The introduction of the fifth generation wireless systems caused social emotions regarding the impact of electromagnetic waves on people. Many people who consider themselves to be particularly sensitive to radiation make metal foil head covers (so called “tinfoil hats”) to shield their body from radiation. The aim of this paper is to show how effective the “tinfoil hat” really is when applied to base station radiation in a fifth generation telecommunication system. It presents the results of investigation on effectiveness of these protections in terms of their shielding properties at the frequencies used in fifth generation wireless systems.
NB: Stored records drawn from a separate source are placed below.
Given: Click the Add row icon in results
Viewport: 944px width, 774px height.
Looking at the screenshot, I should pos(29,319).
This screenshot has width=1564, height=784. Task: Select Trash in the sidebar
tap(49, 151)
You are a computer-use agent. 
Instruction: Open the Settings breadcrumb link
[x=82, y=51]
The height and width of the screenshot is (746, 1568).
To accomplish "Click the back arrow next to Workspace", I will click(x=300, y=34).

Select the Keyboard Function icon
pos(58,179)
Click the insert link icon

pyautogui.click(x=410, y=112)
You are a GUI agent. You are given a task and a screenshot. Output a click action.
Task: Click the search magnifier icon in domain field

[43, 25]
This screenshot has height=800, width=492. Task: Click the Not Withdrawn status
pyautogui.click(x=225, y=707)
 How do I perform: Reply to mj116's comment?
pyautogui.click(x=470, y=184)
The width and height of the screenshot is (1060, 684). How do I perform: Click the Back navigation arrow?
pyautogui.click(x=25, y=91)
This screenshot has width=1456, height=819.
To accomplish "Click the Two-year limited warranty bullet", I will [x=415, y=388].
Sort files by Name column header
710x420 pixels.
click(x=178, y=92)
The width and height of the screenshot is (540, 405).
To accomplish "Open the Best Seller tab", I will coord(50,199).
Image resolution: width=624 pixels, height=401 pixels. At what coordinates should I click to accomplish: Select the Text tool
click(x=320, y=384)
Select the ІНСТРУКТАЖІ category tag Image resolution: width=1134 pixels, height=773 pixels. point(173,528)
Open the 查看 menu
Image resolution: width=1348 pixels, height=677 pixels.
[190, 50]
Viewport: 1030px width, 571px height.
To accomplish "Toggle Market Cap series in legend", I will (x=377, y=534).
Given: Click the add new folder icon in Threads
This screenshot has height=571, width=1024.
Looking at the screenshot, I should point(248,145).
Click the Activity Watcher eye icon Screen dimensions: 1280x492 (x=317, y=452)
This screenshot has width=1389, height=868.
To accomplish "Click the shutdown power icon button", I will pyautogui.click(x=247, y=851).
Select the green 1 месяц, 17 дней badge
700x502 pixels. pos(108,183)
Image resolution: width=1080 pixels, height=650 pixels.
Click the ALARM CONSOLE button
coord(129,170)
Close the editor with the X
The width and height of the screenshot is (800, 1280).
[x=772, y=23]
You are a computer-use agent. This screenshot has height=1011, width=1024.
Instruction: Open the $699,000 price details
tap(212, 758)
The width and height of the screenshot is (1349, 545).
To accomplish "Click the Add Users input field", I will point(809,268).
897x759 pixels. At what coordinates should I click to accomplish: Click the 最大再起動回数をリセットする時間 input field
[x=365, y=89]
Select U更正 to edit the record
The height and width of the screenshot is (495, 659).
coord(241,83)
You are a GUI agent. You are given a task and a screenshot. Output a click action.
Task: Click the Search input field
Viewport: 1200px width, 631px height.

The research was carried out based on computer simulations. Remcom XFdtd software (software: XFdtd version 7.8.1 manufacturer: Remcom, 315 South Allen Street, Suite 416 State College, PA, USA) utilizing a finite difference time domain method and a numerical model of the head was applied to obtain the data on shielding properties of conductive head covers. It was found that in the case of foil head covers the maximum reduction factor of power density in the head region is approximately 50%. Furthermore, the application of a metal surface shield increases the maximum value of energy absorbed by human tissue in some regions of the head. To overcome this problem, the design of a wire-based shielding structure that does not reduce user comfort is presented as an alternative to the full-metal head cover.
For wave propagation in the horizontal plane, its performance is comparable to tinfoil-like structure, but its design makes it much more comfortable for the user.